(Records supplied Opens)
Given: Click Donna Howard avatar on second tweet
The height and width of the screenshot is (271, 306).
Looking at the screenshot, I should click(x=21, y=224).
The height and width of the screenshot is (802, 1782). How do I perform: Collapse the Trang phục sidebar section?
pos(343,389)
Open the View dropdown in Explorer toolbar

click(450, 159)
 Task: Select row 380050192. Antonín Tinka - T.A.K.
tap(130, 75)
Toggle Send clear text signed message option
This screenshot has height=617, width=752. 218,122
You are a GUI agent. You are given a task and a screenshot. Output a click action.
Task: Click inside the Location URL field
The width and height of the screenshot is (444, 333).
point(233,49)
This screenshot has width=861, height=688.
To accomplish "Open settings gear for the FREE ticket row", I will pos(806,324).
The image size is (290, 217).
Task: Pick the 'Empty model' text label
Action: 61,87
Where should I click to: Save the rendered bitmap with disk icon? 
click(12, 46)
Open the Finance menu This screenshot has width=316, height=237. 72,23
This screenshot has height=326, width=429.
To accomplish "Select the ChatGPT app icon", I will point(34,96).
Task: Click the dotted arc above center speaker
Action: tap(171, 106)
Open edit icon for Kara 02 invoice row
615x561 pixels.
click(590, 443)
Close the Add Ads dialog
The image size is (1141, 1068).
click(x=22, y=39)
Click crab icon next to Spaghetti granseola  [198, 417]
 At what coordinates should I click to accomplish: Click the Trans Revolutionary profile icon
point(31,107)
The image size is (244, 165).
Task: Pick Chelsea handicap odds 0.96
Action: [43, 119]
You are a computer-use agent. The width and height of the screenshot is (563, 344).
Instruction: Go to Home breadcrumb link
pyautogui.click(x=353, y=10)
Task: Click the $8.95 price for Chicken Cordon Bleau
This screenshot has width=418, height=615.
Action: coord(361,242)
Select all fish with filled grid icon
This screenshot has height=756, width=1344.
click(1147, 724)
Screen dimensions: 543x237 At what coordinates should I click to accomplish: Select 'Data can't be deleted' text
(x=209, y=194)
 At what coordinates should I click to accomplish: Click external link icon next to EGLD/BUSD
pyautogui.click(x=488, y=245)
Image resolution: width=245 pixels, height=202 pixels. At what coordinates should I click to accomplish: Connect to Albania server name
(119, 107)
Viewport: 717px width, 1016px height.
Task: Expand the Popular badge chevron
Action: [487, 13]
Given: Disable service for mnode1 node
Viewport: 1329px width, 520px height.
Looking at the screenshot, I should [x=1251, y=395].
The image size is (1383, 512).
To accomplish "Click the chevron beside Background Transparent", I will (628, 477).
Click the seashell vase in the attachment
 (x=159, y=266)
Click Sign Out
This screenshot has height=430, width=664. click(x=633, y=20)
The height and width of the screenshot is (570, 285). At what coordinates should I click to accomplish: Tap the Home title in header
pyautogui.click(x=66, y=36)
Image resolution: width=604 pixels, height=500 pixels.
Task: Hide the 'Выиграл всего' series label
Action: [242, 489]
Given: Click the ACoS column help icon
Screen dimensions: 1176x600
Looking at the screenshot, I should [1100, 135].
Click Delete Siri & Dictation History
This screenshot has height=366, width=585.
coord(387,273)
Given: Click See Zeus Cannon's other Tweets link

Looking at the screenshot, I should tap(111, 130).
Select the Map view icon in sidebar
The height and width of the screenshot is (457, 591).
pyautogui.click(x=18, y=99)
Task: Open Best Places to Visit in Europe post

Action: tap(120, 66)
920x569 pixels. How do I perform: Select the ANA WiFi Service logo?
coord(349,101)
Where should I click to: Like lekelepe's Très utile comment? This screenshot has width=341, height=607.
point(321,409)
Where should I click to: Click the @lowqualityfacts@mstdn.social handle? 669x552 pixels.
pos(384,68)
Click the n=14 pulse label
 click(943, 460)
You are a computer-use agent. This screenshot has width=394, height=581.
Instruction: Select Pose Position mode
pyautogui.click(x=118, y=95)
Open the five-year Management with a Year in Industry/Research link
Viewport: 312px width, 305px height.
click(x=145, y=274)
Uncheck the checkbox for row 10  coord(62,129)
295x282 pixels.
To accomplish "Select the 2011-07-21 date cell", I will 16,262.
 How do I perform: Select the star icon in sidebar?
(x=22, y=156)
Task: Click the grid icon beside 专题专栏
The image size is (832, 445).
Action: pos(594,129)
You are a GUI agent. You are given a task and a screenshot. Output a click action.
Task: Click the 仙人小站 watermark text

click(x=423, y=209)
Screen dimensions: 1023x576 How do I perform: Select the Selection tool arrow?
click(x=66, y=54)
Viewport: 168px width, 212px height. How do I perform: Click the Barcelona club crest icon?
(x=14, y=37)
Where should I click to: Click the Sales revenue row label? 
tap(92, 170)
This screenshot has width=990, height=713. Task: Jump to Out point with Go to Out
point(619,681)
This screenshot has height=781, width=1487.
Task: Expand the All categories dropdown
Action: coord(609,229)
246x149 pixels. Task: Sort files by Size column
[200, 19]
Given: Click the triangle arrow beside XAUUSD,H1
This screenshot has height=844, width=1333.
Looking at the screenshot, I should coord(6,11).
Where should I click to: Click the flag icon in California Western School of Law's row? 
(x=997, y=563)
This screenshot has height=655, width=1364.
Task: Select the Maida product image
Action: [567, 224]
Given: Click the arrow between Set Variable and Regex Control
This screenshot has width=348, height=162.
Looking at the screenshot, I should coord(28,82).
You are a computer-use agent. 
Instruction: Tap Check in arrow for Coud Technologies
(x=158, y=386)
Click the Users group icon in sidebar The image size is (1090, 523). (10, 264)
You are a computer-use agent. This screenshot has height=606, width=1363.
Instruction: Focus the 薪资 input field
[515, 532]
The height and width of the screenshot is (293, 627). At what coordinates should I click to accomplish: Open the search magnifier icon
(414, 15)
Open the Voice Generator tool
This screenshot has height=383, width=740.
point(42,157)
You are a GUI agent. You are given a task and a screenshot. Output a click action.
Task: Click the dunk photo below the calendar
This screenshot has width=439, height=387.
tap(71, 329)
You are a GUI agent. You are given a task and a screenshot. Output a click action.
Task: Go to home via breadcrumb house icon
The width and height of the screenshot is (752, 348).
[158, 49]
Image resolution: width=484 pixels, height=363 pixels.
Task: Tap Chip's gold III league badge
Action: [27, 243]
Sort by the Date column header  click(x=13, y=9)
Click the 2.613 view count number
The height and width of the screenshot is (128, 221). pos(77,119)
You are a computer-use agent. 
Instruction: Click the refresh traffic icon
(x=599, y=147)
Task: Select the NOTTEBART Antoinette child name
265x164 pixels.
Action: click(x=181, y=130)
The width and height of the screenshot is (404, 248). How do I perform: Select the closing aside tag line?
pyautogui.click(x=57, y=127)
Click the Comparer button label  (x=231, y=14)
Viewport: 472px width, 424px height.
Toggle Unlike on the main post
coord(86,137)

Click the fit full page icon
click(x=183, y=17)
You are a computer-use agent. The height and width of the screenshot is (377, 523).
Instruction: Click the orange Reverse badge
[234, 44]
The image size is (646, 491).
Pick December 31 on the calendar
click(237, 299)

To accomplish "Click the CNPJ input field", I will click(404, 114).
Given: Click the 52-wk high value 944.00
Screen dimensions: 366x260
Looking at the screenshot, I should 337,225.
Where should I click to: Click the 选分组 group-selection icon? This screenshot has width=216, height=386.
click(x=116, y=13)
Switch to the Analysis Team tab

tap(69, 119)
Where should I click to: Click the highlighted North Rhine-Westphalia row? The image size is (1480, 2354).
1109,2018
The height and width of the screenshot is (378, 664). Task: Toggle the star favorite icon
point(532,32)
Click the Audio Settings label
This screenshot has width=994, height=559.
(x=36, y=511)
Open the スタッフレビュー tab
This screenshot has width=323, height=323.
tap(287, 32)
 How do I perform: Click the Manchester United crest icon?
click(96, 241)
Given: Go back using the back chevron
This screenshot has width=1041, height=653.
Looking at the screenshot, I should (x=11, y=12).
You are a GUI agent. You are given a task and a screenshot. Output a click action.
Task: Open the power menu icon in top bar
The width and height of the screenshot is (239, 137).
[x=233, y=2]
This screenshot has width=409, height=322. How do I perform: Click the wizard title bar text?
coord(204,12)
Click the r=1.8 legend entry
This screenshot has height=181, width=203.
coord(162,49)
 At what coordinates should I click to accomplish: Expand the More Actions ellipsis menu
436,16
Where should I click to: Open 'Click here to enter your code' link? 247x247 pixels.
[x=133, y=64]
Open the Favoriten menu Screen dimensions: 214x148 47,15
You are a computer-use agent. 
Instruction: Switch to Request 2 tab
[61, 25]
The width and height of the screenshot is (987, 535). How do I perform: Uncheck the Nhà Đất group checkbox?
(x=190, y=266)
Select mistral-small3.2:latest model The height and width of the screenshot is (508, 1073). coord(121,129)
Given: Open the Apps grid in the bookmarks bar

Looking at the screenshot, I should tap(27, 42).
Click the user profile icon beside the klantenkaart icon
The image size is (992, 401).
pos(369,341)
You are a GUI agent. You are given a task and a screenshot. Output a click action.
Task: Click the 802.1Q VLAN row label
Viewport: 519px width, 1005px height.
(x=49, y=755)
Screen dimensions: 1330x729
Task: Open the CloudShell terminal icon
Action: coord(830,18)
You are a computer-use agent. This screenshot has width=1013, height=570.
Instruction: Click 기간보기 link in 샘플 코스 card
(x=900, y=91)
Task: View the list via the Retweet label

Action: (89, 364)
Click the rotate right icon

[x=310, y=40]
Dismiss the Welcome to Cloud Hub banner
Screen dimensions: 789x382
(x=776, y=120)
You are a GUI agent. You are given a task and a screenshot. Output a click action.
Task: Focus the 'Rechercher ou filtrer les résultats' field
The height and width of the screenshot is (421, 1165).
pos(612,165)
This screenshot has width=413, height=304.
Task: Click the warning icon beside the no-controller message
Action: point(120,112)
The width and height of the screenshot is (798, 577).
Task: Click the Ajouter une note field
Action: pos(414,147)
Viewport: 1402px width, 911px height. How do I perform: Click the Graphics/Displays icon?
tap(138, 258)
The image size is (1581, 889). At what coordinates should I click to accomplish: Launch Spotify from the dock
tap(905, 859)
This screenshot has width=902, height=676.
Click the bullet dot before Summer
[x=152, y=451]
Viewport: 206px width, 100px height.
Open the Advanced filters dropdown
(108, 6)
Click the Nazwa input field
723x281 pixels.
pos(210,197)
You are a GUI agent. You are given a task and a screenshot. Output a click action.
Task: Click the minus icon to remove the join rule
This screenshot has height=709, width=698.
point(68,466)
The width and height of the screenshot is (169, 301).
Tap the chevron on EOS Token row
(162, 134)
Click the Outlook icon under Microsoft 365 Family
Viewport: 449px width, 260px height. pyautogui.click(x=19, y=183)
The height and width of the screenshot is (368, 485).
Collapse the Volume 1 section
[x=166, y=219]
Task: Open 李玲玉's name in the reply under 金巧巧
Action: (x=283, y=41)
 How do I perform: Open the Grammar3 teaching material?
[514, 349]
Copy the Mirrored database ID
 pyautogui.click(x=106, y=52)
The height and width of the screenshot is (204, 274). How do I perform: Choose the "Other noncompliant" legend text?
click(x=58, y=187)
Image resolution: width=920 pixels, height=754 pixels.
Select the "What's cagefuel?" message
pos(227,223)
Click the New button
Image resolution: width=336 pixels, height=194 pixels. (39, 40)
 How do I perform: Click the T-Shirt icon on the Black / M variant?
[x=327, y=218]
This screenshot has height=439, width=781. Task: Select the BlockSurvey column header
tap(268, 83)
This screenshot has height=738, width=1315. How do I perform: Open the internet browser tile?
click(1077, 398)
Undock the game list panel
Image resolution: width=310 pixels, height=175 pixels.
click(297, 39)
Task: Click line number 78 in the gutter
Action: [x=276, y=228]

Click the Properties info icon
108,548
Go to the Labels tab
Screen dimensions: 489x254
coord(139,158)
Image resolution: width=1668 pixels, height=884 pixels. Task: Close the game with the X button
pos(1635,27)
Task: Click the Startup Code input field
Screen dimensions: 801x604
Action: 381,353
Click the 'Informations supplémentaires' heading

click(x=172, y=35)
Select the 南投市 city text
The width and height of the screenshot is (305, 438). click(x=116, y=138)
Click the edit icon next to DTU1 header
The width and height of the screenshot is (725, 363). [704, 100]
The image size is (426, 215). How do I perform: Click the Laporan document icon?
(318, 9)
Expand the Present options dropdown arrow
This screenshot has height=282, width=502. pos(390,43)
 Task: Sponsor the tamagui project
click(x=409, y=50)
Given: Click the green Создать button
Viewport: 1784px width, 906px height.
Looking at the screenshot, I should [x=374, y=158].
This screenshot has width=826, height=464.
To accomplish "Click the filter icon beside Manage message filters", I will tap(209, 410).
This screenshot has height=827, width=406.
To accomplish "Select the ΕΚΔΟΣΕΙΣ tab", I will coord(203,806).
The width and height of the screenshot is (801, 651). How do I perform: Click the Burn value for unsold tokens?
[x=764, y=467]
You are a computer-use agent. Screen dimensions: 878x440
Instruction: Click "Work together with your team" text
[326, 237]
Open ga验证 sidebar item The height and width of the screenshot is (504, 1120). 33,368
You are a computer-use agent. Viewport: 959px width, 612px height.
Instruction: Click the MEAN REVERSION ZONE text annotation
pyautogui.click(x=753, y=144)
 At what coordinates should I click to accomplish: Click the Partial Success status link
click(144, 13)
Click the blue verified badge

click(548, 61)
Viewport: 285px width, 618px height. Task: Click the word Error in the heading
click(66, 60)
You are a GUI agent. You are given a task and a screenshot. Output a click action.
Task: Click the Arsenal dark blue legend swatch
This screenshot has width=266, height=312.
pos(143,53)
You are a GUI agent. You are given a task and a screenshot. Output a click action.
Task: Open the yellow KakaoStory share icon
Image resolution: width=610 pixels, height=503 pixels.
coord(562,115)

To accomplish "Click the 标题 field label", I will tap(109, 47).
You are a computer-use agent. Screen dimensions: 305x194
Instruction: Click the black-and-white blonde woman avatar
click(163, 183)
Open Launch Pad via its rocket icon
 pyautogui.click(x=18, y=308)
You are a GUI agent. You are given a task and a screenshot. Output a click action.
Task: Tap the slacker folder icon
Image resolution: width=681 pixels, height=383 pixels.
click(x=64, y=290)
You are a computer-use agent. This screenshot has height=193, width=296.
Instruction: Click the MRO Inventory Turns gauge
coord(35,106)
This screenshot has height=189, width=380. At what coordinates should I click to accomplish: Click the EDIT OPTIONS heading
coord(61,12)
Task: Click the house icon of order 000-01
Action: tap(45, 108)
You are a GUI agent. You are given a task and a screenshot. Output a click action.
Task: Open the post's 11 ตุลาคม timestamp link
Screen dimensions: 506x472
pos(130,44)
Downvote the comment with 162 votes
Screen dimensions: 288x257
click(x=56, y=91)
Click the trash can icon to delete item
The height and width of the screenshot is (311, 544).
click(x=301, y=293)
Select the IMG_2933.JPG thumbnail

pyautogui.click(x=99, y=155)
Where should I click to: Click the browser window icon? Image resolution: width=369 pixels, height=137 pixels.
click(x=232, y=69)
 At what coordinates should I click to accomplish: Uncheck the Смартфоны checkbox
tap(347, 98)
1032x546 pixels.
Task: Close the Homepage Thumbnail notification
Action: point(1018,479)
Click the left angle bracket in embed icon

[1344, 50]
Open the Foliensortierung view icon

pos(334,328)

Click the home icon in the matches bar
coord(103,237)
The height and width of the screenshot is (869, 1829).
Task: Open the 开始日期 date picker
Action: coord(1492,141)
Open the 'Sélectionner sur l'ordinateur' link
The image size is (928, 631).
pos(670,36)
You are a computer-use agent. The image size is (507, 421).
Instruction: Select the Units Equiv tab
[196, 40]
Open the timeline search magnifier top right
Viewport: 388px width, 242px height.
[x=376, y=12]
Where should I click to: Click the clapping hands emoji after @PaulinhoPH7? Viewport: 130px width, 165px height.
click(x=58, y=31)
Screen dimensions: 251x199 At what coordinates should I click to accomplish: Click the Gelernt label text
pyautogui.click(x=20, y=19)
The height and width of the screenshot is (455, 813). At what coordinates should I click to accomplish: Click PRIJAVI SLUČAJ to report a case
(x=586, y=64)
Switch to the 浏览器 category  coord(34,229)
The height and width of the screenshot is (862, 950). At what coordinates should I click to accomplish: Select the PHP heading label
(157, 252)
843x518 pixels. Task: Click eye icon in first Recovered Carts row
(Records supplied Closes)
Action item →
Only one stretch is wanted, so please give again exactly the lines from the start of the data through the line containing "This screenshot has height=326, width=429.", both ends included.

Solution to this exercise →
Given: Click Donna Howard avatar on second tweet
The height and width of the screenshot is (271, 306).
Looking at the screenshot, I should click(x=21, y=224).
The height and width of the screenshot is (802, 1782). How do I perform: Collapse the Trang phục sidebar section?
pos(343,389)
Open the View dropdown in Explorer toolbar

click(450, 159)
 Task: Select row 380050192. Antonín Tinka - T.A.K.
tap(130, 75)
Toggle Send clear text signed message option
This screenshot has height=617, width=752. 218,122
You are a GUI agent. You are given a task and a screenshot. Output a click action.
Task: Click inside the Location URL field
The width and height of the screenshot is (444, 333).
point(233,49)
This screenshot has width=861, height=688.
To accomplish "Open settings gear for the FREE ticket row", I will pos(806,324).
The image size is (290, 217).
Task: Pick the 'Empty model' text label
Action: 61,87
Where should I click to: Save the rendered bitmap with disk icon? 
click(12, 46)
Open the Finance menu This screenshot has width=316, height=237. 72,23
This screenshot has height=326, width=429.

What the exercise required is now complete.